■ The exercise ■
Reproduce the material below, substituting "symbol" for each occurrence of "icon" and leaving everything else unchanged.

■ Records for this task ■
++++++++

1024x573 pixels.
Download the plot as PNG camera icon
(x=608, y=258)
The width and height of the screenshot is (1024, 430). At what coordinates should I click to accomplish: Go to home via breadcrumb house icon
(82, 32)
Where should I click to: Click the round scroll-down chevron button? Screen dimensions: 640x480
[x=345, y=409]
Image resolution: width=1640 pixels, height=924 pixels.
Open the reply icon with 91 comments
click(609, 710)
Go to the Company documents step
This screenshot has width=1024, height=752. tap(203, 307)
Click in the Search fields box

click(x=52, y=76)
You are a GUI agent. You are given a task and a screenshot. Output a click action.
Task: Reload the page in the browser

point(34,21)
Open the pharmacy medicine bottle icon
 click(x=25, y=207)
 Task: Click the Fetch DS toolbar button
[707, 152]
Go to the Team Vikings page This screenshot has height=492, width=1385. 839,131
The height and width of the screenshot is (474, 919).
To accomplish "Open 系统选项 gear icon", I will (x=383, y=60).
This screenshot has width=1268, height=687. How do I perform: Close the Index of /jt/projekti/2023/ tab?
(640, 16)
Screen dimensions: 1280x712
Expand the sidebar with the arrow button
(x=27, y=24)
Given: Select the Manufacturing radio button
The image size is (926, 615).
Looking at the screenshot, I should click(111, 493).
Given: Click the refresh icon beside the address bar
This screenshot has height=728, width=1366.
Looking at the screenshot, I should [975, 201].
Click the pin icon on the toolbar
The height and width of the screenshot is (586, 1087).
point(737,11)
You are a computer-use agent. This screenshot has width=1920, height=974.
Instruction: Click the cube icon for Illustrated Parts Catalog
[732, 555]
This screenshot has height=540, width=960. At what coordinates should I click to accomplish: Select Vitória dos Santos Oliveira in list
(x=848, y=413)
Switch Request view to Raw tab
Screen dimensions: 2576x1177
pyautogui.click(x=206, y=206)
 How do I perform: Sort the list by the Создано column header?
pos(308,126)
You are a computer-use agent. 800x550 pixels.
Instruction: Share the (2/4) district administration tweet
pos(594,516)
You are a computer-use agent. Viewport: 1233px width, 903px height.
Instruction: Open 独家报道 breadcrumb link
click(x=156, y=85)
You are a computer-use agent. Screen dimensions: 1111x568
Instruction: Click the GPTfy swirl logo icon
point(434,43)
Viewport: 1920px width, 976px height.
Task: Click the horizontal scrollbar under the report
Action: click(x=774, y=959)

++++++++

■ Exercise result ■
1024x573 pixels.
Download the plot as PNG camera symbol
(x=608, y=258)
The width and height of the screenshot is (1024, 430). At what coordinates should I click to accomplish: Go to home via breadcrumb house symbol
(82, 32)
Where should I click to: Click the round scroll-down chevron button? Screen dimensions: 640x480
[x=345, y=409]
Image resolution: width=1640 pixels, height=924 pixels.
Open the reply symbol with 91 comments
click(609, 710)
Go to the Company documents step
This screenshot has width=1024, height=752. tap(203, 307)
Click in the Search fields box

click(x=52, y=76)
You are a GUI agent. You are given a task and a screenshot. Output a click action.
Task: Reload the page in the browser

point(34,21)
Open the pharmacy medicine bottle symbol
 click(x=25, y=207)
 Task: Click the Fetch DS toolbar button
[707, 152]
Go to the Team Vikings page This screenshot has height=492, width=1385. 839,131
The height and width of the screenshot is (474, 919).
To accomplish "Open 系统选项 gear symbol", I will (x=383, y=60).
This screenshot has width=1268, height=687. How do I perform: Close the Index of /jt/projekti/2023/ tab?
(640, 16)
Screen dimensions: 1280x712
Expand the sidebar with the arrow button
(x=27, y=24)
Given: Select the Manufacturing radio button
The image size is (926, 615).
Looking at the screenshot, I should click(111, 493).
Given: Click the refresh symbol beside the address bar
This screenshot has height=728, width=1366.
Looking at the screenshot, I should [975, 201].
Click the pin symbol on the toolbar
The height and width of the screenshot is (586, 1087).
point(737,11)
You are a computer-use agent. This screenshot has width=1920, height=974.
Instruction: Click the cube symbol for Illustrated Parts Catalog
[732, 555]
This screenshot has height=540, width=960. At what coordinates should I click to accomplish: Select Vitória dos Santos Oliveira in list
(x=848, y=413)
Switch Request view to Raw tab
Screen dimensions: 2576x1177
pyautogui.click(x=206, y=206)
 How do I perform: Sort the list by the Создано column header?
pos(308,126)
You are a computer-use agent. 800x550 pixels.
Instruction: Share the (2/4) district administration tweet
pos(594,516)
You are a computer-use agent. Viewport: 1233px width, 903px height.
Instruction: Open 独家报道 breadcrumb link
click(x=156, y=85)
You are a computer-use agent. Screen dimensions: 1111x568
Instruction: Click the GPTfy swirl logo symbol
point(434,43)
Viewport: 1920px width, 976px height.
Task: Click the horizontal scrollbar under the report
Action: click(x=774, y=959)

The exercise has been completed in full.